Lines of data:
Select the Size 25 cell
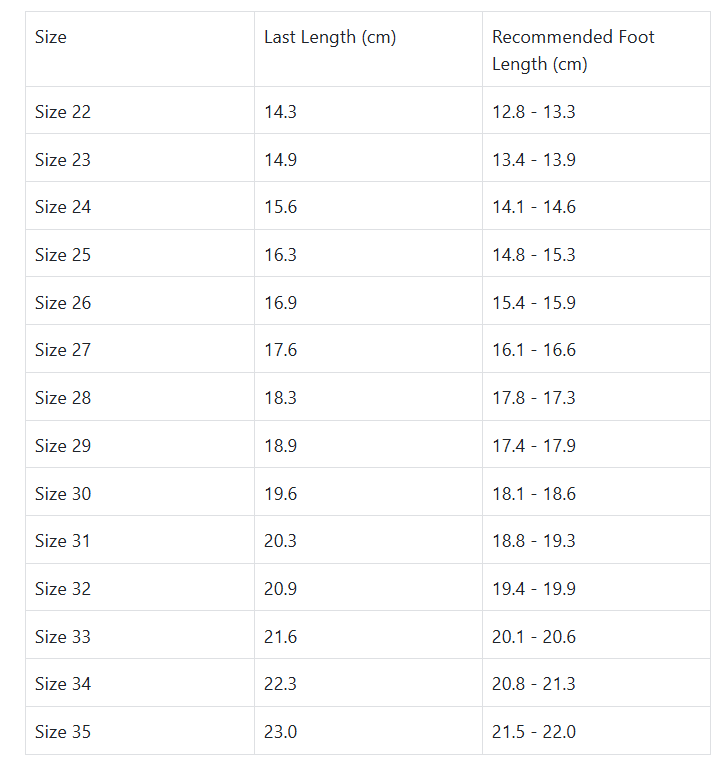Screen dimensions: 727x767 click(x=63, y=255)
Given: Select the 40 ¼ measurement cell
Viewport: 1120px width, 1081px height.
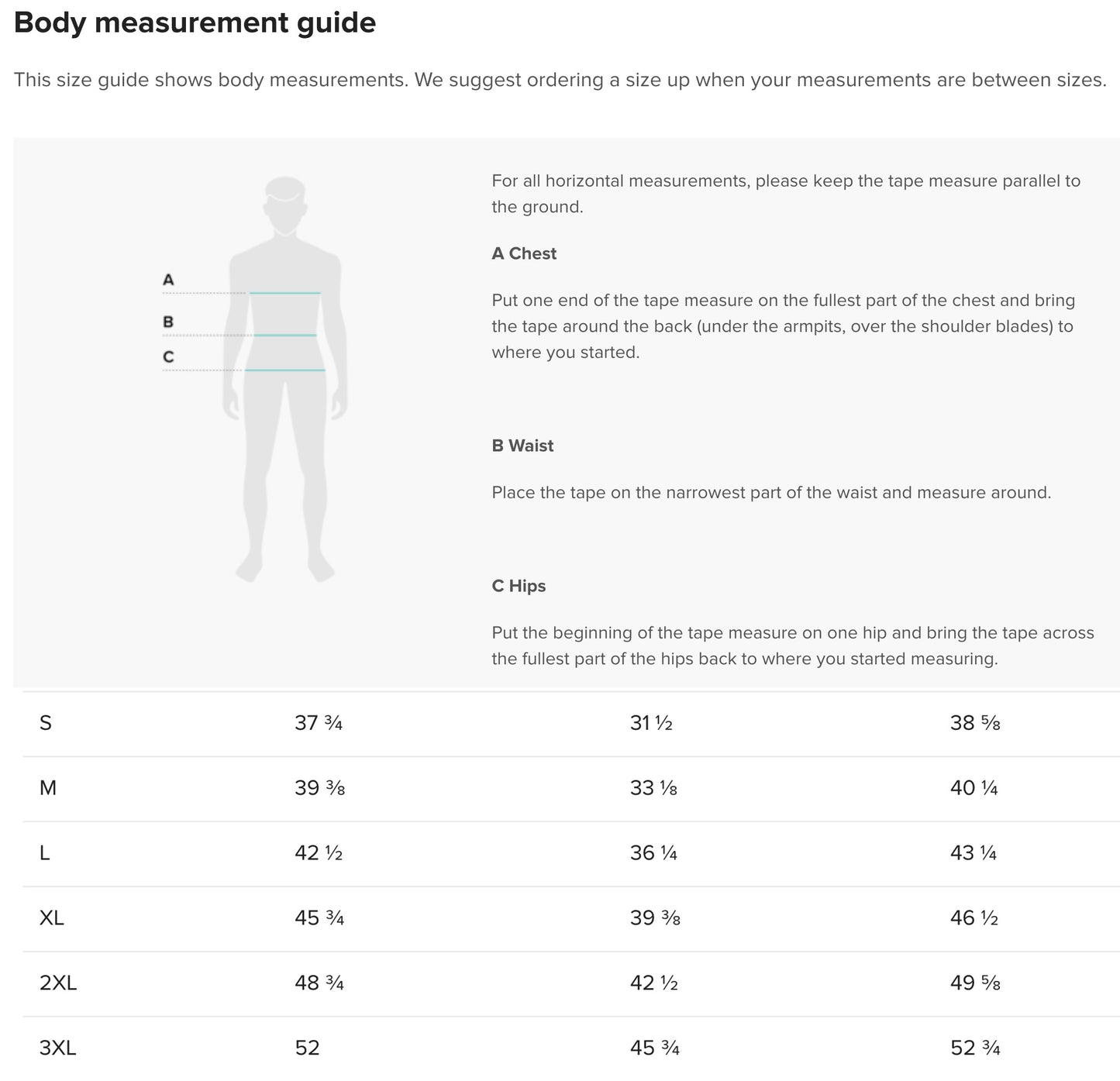Looking at the screenshot, I should coord(974,788).
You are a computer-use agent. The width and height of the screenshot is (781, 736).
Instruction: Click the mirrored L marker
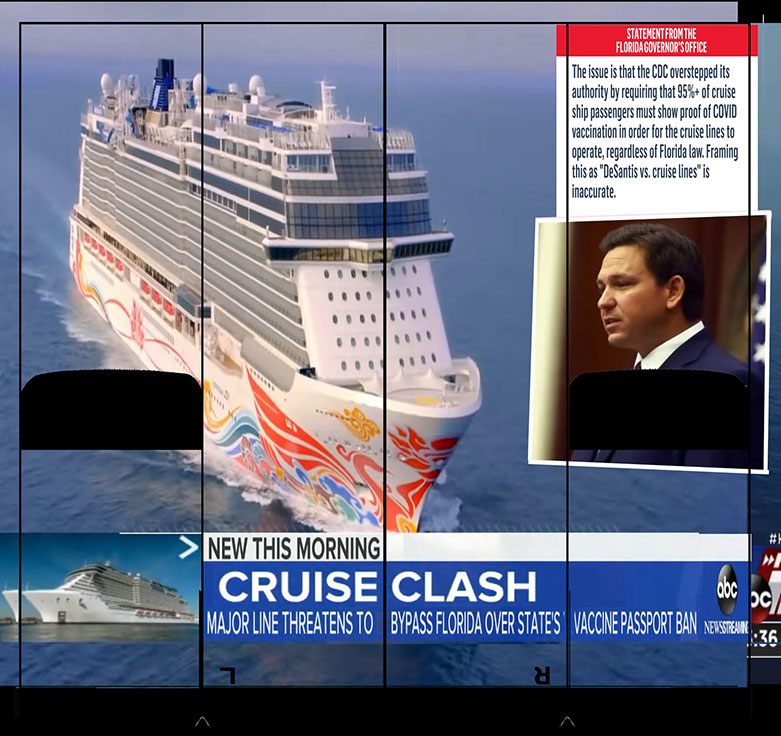(228, 676)
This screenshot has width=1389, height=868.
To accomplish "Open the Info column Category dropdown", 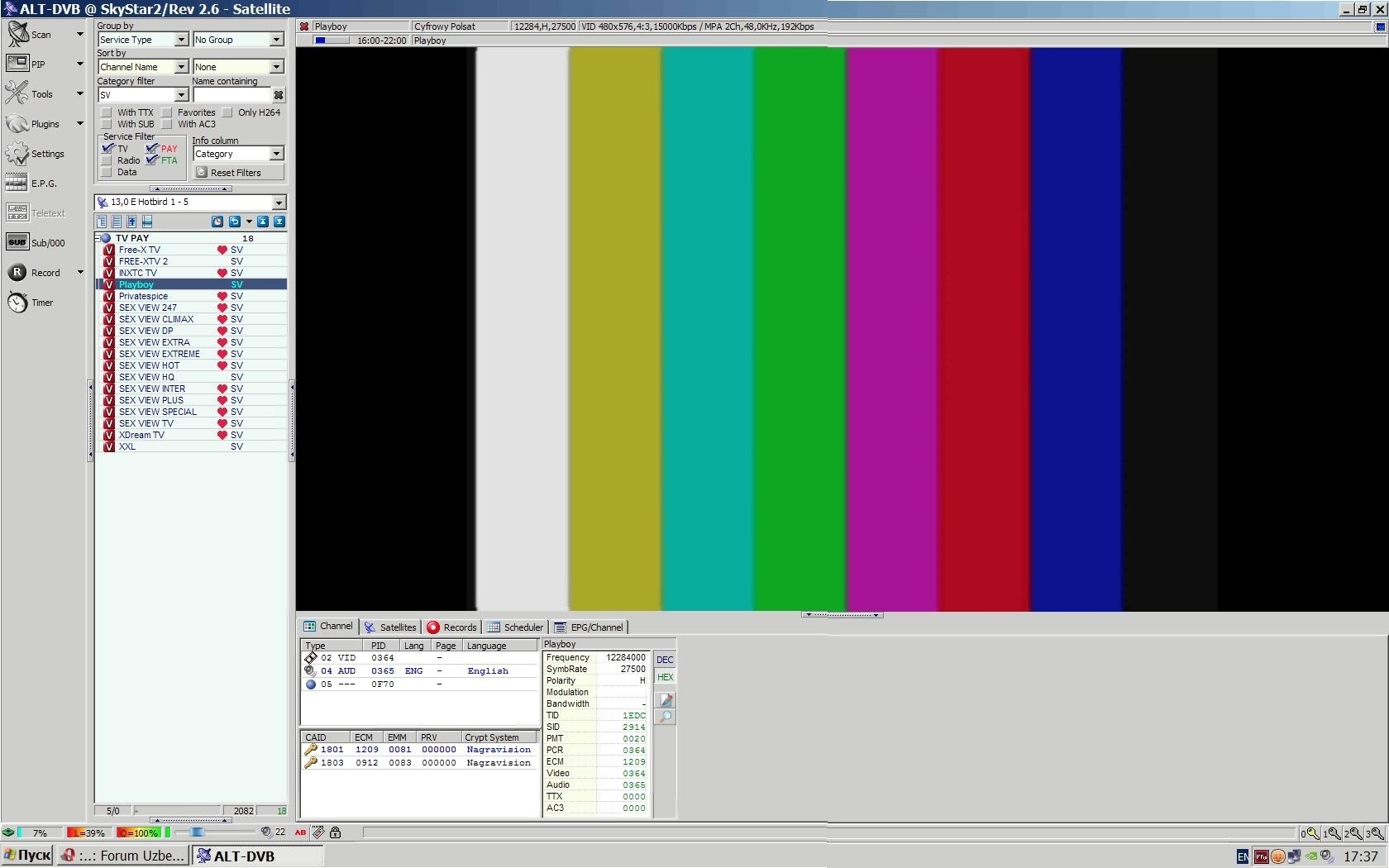I will click(276, 154).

### Problem to solve
Please find every line in the items above that contains the string "Select", matching case exactly, and copy each of those lines.

### Task result
Select the Size 25 cell
Given: Select the 40 ¼ measurement cell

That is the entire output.